Monday, November 1, 2010

The Halloween Conundrum

I did trick-or-treat once or twice in my childhood, it just wasn't a big deal.  I don't feel like I missed anything.  As an adult I'm turned off by the commercialism, the candy and the greed that permeates this holiday, BUT I can't deny the fact that it is the one holiday that really promotes community.  When else do you get to wander around your neighborhood, knocking on doors, and not one gets slammed in your face?  So... I've been struggling with whether or not to celebrate Halloween in our family for a few years, knowing that we could buy some time while our eldest was so young. My husband has no moral issue with it, leaving the decision up to me.  Yikes.  But this year I've finally reached a decision (I know you are all waiting with bated breath). 

The answer is "yes."

Now for the Why:

  1. Halloween builds community.  We live on a corner lot, across from a park, under a streetlight, in a very family-oriented neighborhood.  I knew there would be lots of kids out, tonight.  Every parent who came to the door with their kids now knows we live here.  They saw that we have two girls, our house isn't perfect, and we care.  They are learning to trust us.  If there is one thing that my husband and I feel called to do, it is build community where we live.  Love God, love people.  As a homeschooling family I don't want to be completely isolated (and we definitely are not) from the neighborhood kids and the world around us.
  2. My desire not to do Halloween was entirely too wrapped up in worrying what people think of me and confusing myself in the process.  Ok.  Maybe I was passing a little judgment, too, if I'm honest with myself.
  3. Jesus loved the un-lovables.  He probably would've hung out with that werewolf kid from down the street, too.  Not that he would have gorged on candy, but I like to think he would at least give something out at his door.
  4. We can hold our moral ground as a family and still have fun.  We know where we draw the line for our kids, and that's the only line we need to worry about.  The kids will be exposed to "scary" stuff.  That's life.  And honestly, I don't think Halloween is half as insidious as Christmas.  Don't hate me for saying that, I do LOVE Christmas.
I'm fairly certain we are all familiar with the "why-nots" of Halloween.  I just thought I'd share a little of my process in working through this tough topic.  You know what's best for your own family, right?

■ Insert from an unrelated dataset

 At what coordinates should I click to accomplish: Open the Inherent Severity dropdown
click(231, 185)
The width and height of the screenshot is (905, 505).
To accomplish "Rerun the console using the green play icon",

We limited our small kids to one community event and handing out candy at our door.  Our focus is definitely on fall and the changing of the seasons, and has always included pumpkins, pumpkin patch trips, leaf jumping and more.  I suppose each year will add more excitement, a line drawn a bit further down the road, and more discussion about the meaning of Halloween.  In the meantime, stay posted for my overly passionate dissertation on Block Parties!  Coming soon- hopefully next summer, straight to you from the lady who over-thinks everything.


Katie said...

Great post, Tori. We had some of the same discussions at our house this year, too. I never went trick or treating as a kid and, so far, neither have our kids. This year we had our regular special Reformation service at church so it wasn't an issue, but we had decided not to participate. My main 2 reasons are that our kids are highly sensitive to sugar/candy and we are trying really hard to avoid it (they know it, too, and are pretty good about saying "no" to things) and that the whole American greed thing is something we'd like our kids to learn to avoid. We're also changing some things about Christmas this year in regards to teaching that as well, starting with no commercial TV (even the 1/2 hour they watch is filled with ads about toys, etc.).

Anonymous said...

I'm not really clear on what you are struggling with in this decision. It is not too difficult to have Halloween be a fun holiday for kids. I don't see what is objectionable. A a kid I always loved dressing up and trick or treating. It really is a nice way to meet/see neighbors. Yes, as a parent you have to set limits on what is too scary or too much candy for young kids. But if you are a parent then you are constantly setting limits on all kinds of things.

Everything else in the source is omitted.